Modern management often preaches delegating and staying out of the details. Airbnb's CEO argues the opposite: great leadership is presence. By being "on the field" with your team, you teach intensity, improve work quality, and clear bureaucratic obstacles directly.
Airbnb's CEO predicts that AI's ability to bring leaders closer to data and details will make the "pure people manager" obsolete. Everyone, especially leaders, will need to be hands-on with the work, managing not just people but also AI agents and processes directly.
Instead of attempting a company-wide transformation, leaders should focus on a small corner of the organization first. Perfecting one team's process and culture creates a successful template and builds momentum, making it easier to then replicate that change "room to room" across the company.
Brian Chesky believes the current chatbot paradigm is flawed for consumer applications like travel because it's text-first, lacks direct manipulation, and is poor for comparison shopping. He predicts the future belongs to rich, visual, agentic interfaces, not simple text conversations.
The current enterprise AI boom is a symptom of AI teams lacking product designers and the limitations of text-based models. A true consumer AI revolution awaits mature image and video generation, which will unlock the immersive, visual interfaces necessary for breakout consumer apps.

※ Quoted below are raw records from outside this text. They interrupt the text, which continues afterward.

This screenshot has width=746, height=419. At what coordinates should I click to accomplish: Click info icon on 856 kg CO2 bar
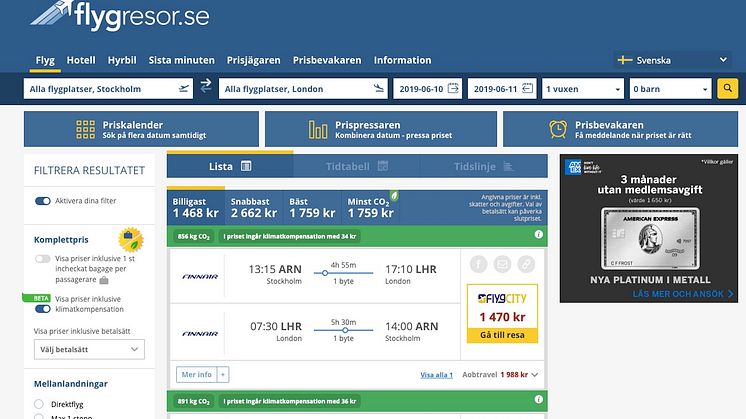[538, 235]
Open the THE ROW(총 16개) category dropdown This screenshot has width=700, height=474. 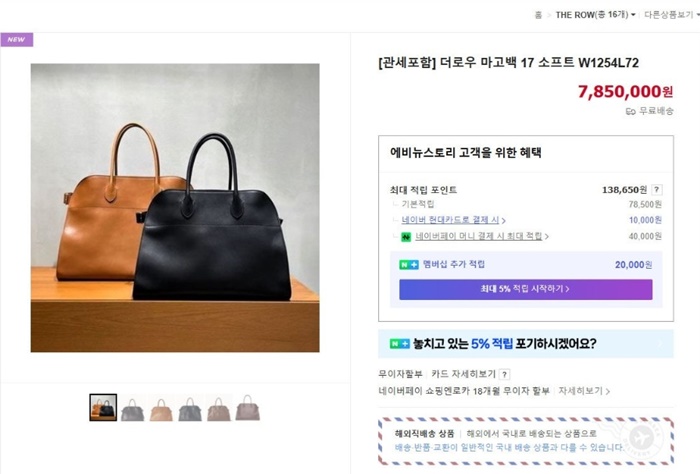pyautogui.click(x=596, y=15)
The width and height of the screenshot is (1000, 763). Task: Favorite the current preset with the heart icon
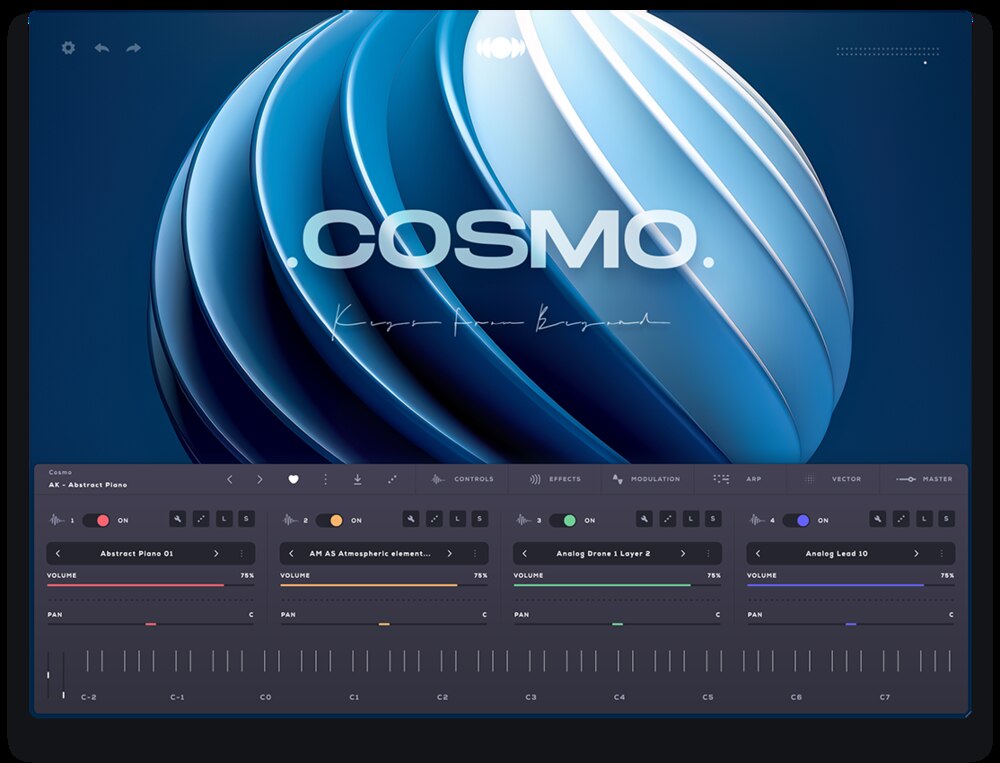click(x=293, y=479)
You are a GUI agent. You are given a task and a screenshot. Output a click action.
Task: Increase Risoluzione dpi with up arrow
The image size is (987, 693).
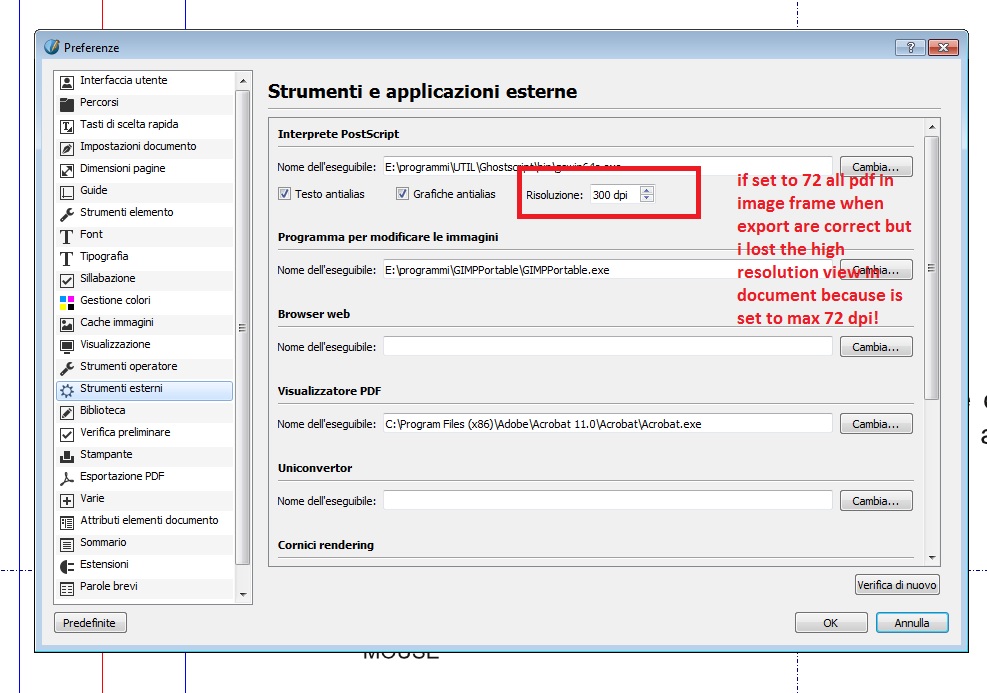point(647,190)
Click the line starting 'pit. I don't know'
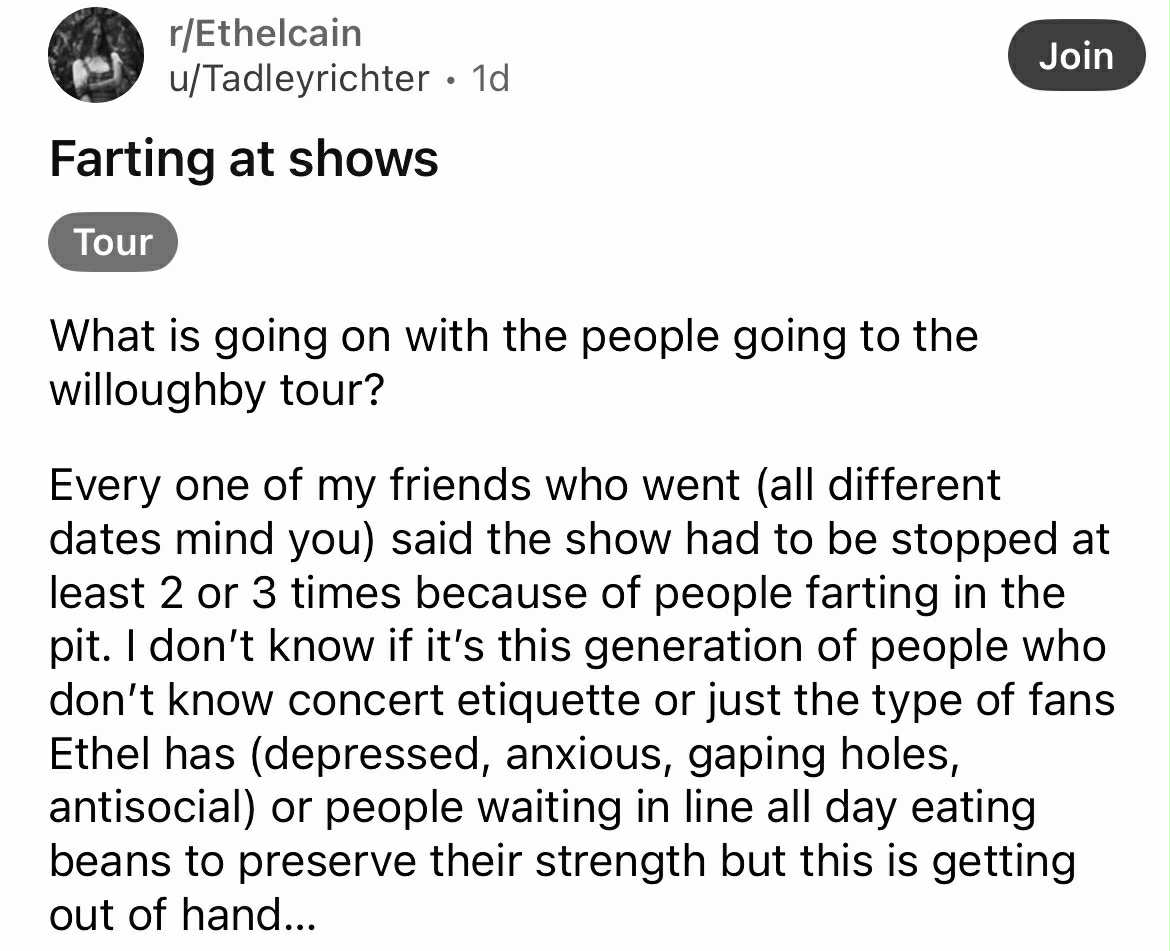This screenshot has height=951, width=1170. 577,647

Marketing tactics have a short shelf-life. Once a strategy becomes mainstream, it suffers from "banner blindness" and loses effectiveness. The key is to constantly invent new, different, and even "unhinged" tactics—like Airbnb's Barbie DreamHouse—to stand out and achieve massive ROI.
Brian Chesky, a designer by training, warns that creative professionals sitting out AI risk becoming irrelevant. He draws a parallel to the early web, where traditional designers' hesitation led to the rise of product managers. He urges designers to embrace AI and coding to lead, not follow.
To combat big-company lethargy, Airbnb's CEO created a small, intense team to obsess over a single metric, mirroring the company's early days. This "startup within a startup" model's success was then replicated across other teams, boosting overall pace and intensity.